[Collected data entries]
+ + + + +
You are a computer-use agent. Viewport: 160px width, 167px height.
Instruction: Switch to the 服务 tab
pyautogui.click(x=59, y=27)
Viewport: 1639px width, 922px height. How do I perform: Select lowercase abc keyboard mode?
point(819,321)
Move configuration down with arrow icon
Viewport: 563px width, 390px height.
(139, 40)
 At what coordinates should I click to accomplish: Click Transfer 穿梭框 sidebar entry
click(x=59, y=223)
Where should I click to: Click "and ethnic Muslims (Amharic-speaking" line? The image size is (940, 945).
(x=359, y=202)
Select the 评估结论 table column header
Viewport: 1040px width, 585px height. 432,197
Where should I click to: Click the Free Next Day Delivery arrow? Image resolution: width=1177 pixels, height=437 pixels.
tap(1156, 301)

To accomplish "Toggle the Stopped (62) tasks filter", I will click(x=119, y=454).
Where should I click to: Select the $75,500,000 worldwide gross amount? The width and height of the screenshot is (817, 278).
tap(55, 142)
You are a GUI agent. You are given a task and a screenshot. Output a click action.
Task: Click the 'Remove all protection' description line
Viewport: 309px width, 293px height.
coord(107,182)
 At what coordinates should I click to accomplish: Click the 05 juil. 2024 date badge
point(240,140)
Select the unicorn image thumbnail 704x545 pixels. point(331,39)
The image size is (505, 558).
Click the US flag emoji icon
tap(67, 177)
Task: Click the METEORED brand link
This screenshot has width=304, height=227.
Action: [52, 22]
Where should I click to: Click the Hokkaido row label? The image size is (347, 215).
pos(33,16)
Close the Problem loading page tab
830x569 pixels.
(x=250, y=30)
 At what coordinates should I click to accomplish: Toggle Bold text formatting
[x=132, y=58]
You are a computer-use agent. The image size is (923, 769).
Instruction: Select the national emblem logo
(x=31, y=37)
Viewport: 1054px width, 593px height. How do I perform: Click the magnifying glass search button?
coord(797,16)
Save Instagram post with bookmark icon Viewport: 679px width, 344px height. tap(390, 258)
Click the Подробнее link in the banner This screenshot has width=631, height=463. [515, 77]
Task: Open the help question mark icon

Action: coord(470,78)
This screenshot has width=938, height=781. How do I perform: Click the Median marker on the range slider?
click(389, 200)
+ + + + +
#### What needs to be done:
Rewrite every line of the data, starting at the line containing "At what coordinates should I click to accomplish: Click the" and ending at the line containing "[x=132, y=58]", and leave the request text unchanged. Multiply each coordinate in the answers by 2.15 and round it to a whole number, with halves rounding up.

#### Output of the task:
 At what coordinates should I click to accomplish: Click the 05 juil. 2024 date badge
point(516,301)
Select the unicorn image thumbnail 704x545 pixels. point(712,84)
The image size is (505, 558).
Click the US flag emoji icon
tap(144, 381)
Task: Click the METEORED brand link
This screenshot has width=304, height=227.
Action: [112, 47]
Where should I click to: Click the Hokkaido row label? The image size is (347, 215).
pos(71,34)
Close the Problem loading page tab
830x569 pixels.
(x=538, y=65)
 At what coordinates should I click to accomplish: Toggle Bold text formatting
[x=284, y=125]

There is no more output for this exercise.